In un tragico errore che ha sconvolto una famiglia fiorentina, la salma di un uomo di 87 anni è stata cremata per sbaglio al posto di quella di una donna. La scoperta è avvenuta solo pochi minuti prima del funerale, lasciando i familiari devastati e senza la possibilità di dare l’ultimo saluto al loro caro.
La scoperta dell’errore
Il figlio dell’87enne ha ricevuto una telefonata urgente poco prima delle esequie, che si sarebbero tenute nella chiesa di San Francesco e Santa Chiara a Montughi. La chiamata lo informava che c’era un problema importante da discutere. Recatosi alla Fratellanza Militare, in piazza Santa Maria Novella, ha scoperto che la salma di suo padre era stata scambiata con quella di una donna all’obitorio di Careggi il giorno prima.
“Mi hanno detto che il babbo era stato cremato per sbaglio, non volevo crederci”, ha dichiarato il figlio. La Fratellanza Militare ha immediatamente contattato i servizi cimiteriali del Comune per capire cosa fosse accaduto, e successivamente i carabinieri sono stati avvertiti. La famiglia ha iniziato a ricostruire gli eventi e ha scoperto che nessuno aveva verificato con sufficiente attenzione che il corpo nella bara fosse quello giusto.
Le conseguenze dell’errore
La salma dell’87enne è finita nel percorso destinato alla donna e è stata cremata. L’urna con le ceneri, che ancora porta il nome della donna, è ora custodita nel Tempio Crematorio di Trespiano. La famiglia ha deciso di rivolgersi a un avvocato e non esclude conseguenze sul piano penale e civile.
“Non mi hanno dato l’opportunità di rivedere mio padre per l’ultima volta, di dargli l’estremo saluto, di celebrare in sua memoria una messa in suffragio”, ha detto il figlio, esprimendo anche dispiacere per la famiglia della donna, che si ritrova con le ceneri del padre altrui.
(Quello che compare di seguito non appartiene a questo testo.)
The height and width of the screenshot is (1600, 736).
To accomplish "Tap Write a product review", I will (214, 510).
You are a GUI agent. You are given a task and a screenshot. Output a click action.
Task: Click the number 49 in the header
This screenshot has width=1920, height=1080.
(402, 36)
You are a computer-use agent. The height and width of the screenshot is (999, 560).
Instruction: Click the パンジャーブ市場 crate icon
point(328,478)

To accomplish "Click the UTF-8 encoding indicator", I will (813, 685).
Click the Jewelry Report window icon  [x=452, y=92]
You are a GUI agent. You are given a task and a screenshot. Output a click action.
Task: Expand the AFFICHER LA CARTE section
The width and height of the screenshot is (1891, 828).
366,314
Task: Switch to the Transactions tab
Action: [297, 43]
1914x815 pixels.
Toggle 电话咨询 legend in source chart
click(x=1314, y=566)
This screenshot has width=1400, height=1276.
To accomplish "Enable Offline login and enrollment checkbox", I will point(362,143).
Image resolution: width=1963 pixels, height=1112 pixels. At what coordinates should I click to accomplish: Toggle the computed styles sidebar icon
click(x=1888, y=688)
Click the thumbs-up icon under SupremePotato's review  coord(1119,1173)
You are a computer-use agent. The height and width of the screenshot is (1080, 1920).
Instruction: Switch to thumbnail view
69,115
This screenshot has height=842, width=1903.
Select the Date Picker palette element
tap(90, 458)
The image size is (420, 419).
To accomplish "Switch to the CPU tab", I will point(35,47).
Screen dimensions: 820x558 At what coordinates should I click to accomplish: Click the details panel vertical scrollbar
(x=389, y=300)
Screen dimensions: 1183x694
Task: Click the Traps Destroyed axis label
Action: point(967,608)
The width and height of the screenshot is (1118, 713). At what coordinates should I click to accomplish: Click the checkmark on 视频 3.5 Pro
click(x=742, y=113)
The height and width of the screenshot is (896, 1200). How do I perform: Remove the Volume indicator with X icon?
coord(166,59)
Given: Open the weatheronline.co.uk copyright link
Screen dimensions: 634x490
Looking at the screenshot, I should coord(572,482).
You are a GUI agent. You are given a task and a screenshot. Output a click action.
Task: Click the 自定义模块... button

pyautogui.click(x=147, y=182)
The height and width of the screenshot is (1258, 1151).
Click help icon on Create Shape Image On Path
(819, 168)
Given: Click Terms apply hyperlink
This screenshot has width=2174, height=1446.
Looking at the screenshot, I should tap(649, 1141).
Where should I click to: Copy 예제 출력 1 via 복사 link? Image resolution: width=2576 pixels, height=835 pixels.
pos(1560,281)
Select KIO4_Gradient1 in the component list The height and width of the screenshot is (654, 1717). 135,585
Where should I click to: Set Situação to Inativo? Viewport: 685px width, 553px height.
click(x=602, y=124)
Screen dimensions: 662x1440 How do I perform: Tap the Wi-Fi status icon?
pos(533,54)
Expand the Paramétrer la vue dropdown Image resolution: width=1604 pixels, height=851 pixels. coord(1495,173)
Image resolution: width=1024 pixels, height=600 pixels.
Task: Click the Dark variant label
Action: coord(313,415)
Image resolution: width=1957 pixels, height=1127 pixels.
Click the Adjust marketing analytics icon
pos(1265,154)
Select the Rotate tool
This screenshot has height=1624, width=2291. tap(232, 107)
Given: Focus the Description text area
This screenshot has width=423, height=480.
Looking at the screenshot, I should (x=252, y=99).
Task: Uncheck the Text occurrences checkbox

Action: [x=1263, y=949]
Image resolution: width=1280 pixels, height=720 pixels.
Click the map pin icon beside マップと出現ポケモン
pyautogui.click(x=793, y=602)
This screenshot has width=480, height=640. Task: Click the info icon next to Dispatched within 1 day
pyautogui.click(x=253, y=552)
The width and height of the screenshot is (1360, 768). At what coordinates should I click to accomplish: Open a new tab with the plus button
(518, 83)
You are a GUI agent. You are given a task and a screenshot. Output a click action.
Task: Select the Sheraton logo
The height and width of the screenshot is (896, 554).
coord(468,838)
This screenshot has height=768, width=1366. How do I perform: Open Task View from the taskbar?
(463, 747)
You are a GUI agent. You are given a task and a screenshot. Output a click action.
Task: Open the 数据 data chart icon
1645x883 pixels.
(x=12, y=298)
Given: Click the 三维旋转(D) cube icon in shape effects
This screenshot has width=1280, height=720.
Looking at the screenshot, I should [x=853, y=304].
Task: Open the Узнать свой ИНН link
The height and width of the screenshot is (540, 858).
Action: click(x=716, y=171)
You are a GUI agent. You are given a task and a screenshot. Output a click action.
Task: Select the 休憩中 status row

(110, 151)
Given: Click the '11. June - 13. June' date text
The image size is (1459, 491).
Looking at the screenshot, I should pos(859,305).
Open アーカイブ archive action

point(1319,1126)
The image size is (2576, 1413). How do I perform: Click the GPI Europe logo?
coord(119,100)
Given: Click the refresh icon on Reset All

Inoltre, la famiglia ha scoperto che sull’attestato di morte dell’anziano era stata riportata una data di decesso sbagliata.
Le reazioni e le speranze per il futuro
Il figlio ha espresso la speranza che Palazzo Vecchio faccia tutte le verifiche necessarie e sanzioni chi ha commesso l’errore. “Spero che Palazzo Vecchio faccia tutte le verifiche e sanzioni chi ha fatto male il proprio lavoro”, ha concluso. Ha anche ringraziato la Fratellanza Militare per la vicinanza e l’assistenza durante questo momento difficile.
Questo tragico errore solleva importanti questioni sulla necessità di procedure più rigorose e controlli più accurati negli obitori e nei servizi cimiteriali. La famiglia, ancora sotto shock, cerca di venire a termini con la perdita del loro caro e con l’errore che ha privato loro dell’ultimo saluto.